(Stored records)
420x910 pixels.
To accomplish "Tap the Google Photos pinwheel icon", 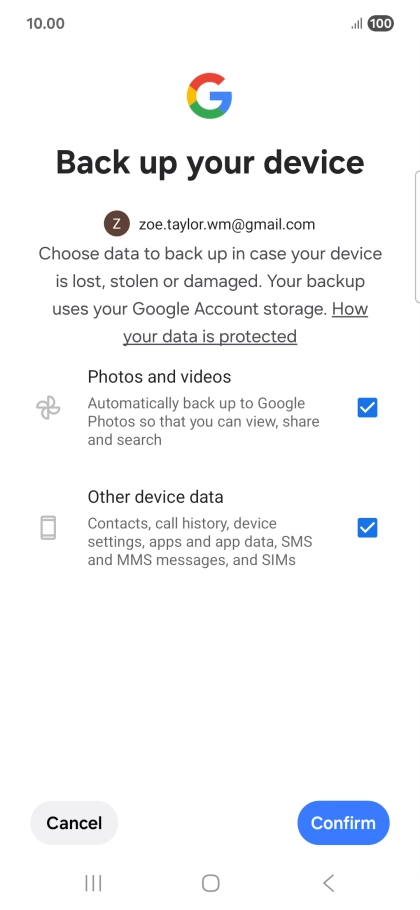I will click(48, 408).
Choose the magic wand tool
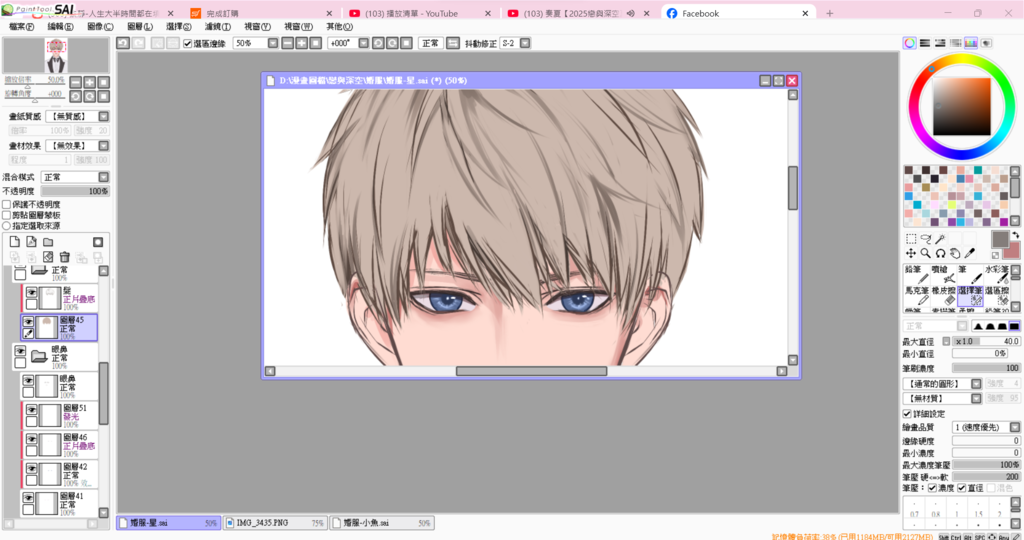Viewport: 1024px width, 540px height. tap(941, 239)
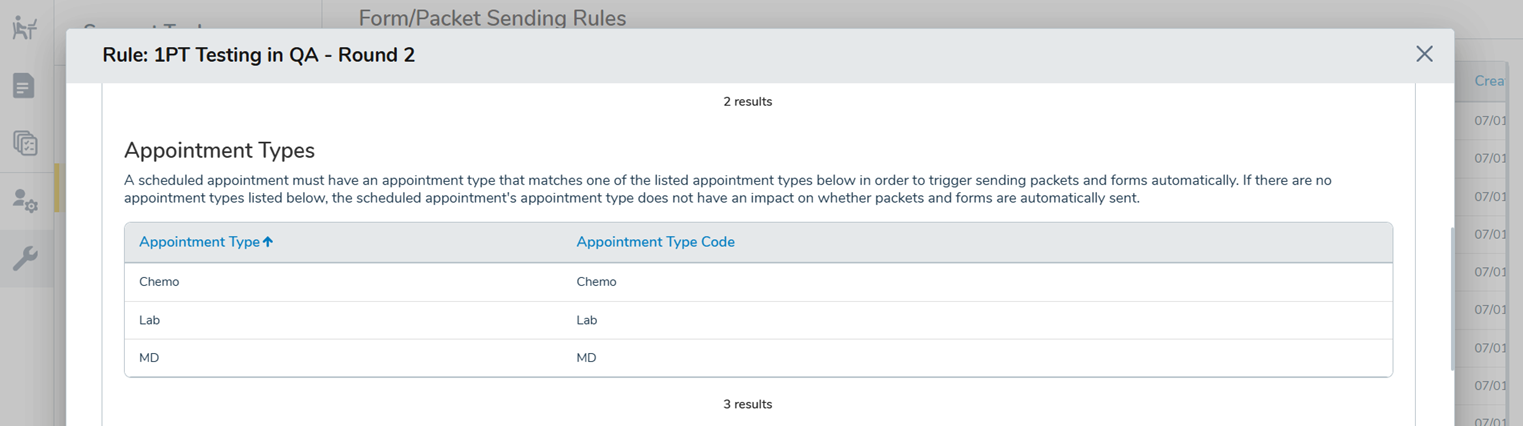Sort by Appointment Type Code column header
Viewport: 1523px width, 426px height.
tap(655, 242)
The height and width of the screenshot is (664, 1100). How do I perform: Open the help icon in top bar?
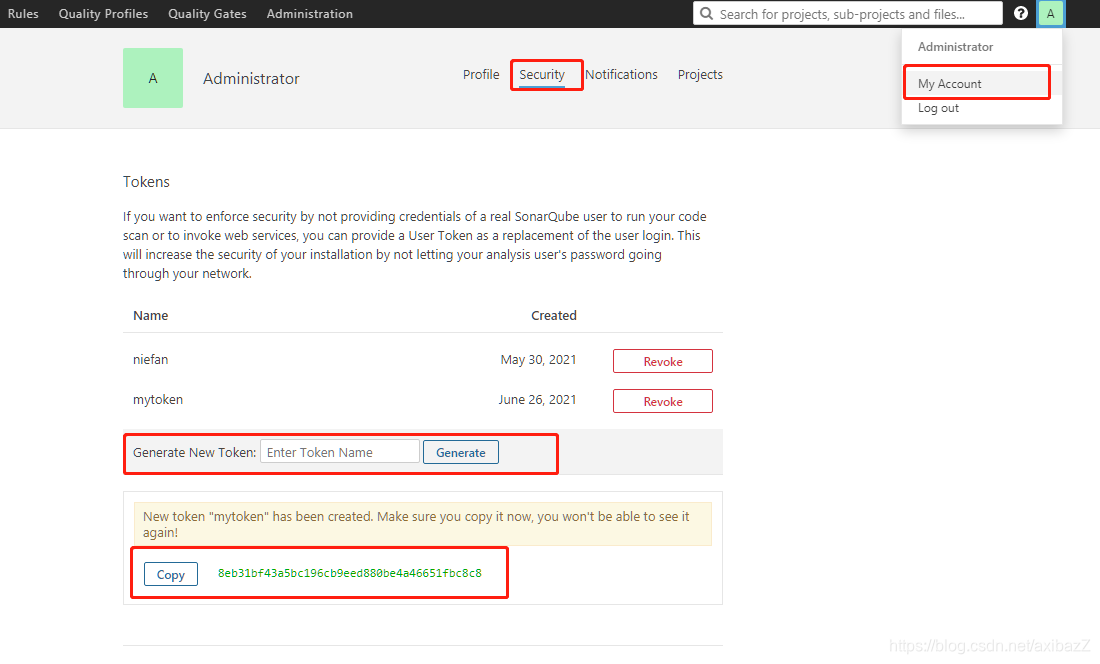coord(1019,13)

• WHAT THE TASK REQUIRES
Copy only this, please: the line with "The height and" and every line after it through the end of the data, with no pictures.

• RESPONSE BELOW
The height and width of the screenshot is (664, 1100). How do I perform: Open the help icon in top bar?
coord(1019,13)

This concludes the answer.